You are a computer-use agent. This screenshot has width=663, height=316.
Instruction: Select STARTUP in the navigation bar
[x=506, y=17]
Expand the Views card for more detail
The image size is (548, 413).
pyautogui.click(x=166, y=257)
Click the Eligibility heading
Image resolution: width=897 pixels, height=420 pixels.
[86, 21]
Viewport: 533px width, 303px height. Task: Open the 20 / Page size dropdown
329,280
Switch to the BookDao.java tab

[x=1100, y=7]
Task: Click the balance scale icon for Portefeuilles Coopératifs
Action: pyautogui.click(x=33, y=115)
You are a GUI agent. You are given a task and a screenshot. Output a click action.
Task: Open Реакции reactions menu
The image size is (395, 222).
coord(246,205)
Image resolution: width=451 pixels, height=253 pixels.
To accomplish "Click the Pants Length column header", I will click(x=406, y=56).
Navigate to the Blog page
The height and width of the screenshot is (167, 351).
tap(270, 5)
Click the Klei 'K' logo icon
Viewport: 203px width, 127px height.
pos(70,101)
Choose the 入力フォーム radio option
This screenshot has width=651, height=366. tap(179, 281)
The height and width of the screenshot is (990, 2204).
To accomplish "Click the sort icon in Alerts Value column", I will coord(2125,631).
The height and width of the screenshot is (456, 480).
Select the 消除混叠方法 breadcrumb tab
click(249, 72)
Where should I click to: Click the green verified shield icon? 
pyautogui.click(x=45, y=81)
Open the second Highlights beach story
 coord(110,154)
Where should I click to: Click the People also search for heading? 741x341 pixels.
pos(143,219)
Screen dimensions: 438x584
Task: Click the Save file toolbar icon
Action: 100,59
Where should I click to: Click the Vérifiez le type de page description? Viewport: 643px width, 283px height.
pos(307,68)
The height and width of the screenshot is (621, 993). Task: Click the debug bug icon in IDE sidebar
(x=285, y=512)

=-=-=-=-=

| Written task |
Render every line of the data above as a Markdown table with the columns Row and Line, skipping blank lines.

| Output of the task |
| Row | Line |
|---|---|
| 1 | You are a computer-use agent. This screenshot has width=663, height=316. |
| 2 | Instruction: Select STARTUP in the navigation bar |
| 3 | [x=506, y=17] |
| 4 | Expand the Views card for more detail |
| 5 | The image size is (548, 413). |
| 6 | pyautogui.click(x=166, y=257) |
| 7 | Click the Eligibility heading |
| 8 | Image resolution: width=897 pixels, height=420 pixels. |
| 9 | [86, 21] |
| 10 | Viewport: 533px width, 303px height. Task: Open the 20 / Page size dropdown |
| 11 | 329,280 |
| 12 | Switch to the BookDao.java tab |
| 13 | [x=1100, y=7] |
| 14 | Task: Click the balance scale icon for Portefeuilles Coopératifs |
| 15 | Action: pyautogui.click(x=33, y=115) |
| 16 | You are a GUI agent. You are given a task and a screenshot. Output a click action. |
| 17 | Task: Open Реакции reactions menu |
| 18 | The image size is (395, 222). |
| 19 | coord(246,205) |
| 20 | Image resolution: width=451 pixels, height=253 pixels. |
| 21 | To accomplish "Click the Pants Length column header", I will click(x=406, y=56). |
| 22 | Navigate to the Blog page |
| 23 | The height and width of the screenshot is (167, 351). |
| 24 | tap(270, 5) |
| 25 | Click the Klei 'K' logo icon |
| 26 | Viewport: 203px width, 127px height. |
| 27 | pos(70,101) |
| 28 | Choose the 入力フォーム radio option |
| 29 | This screenshot has width=651, height=366. tap(179, 281) |
| 30 | The height and width of the screenshot is (990, 2204). |
| 31 | To accomplish "Click the sort icon in Alerts Value column", I will coord(2125,631). |
| 32 | The height and width of the screenshot is (456, 480). |
| 33 | Select the 消除混叠方法 breadcrumb tab |
| 34 | click(249, 72) |
| 35 | Where should I click to: Click the green verified shield icon?  |
| 36 | pyautogui.click(x=45, y=81) |
| 37 | Open the second Highlights beach story |
| 38 |  coord(110,154) |
| 39 | Where should I click to: Click the People also search for heading? 741x341 pixels. |
| 40 | pos(143,219) |
| 41 | Screen dimensions: 438x584 |
| 42 | Task: Click the Save file toolbar icon |
| 43 | Action: 100,59 |
| 44 | Where should I click to: Click the Vérifiez le type de page description? Viewport: 643px width, 283px height. |
| 45 | pos(307,68) |
| 46 | The height and width of the screenshot is (621, 993). Task: Click the debug bug icon in IDE sidebar |
| 47 | (x=285, y=512) |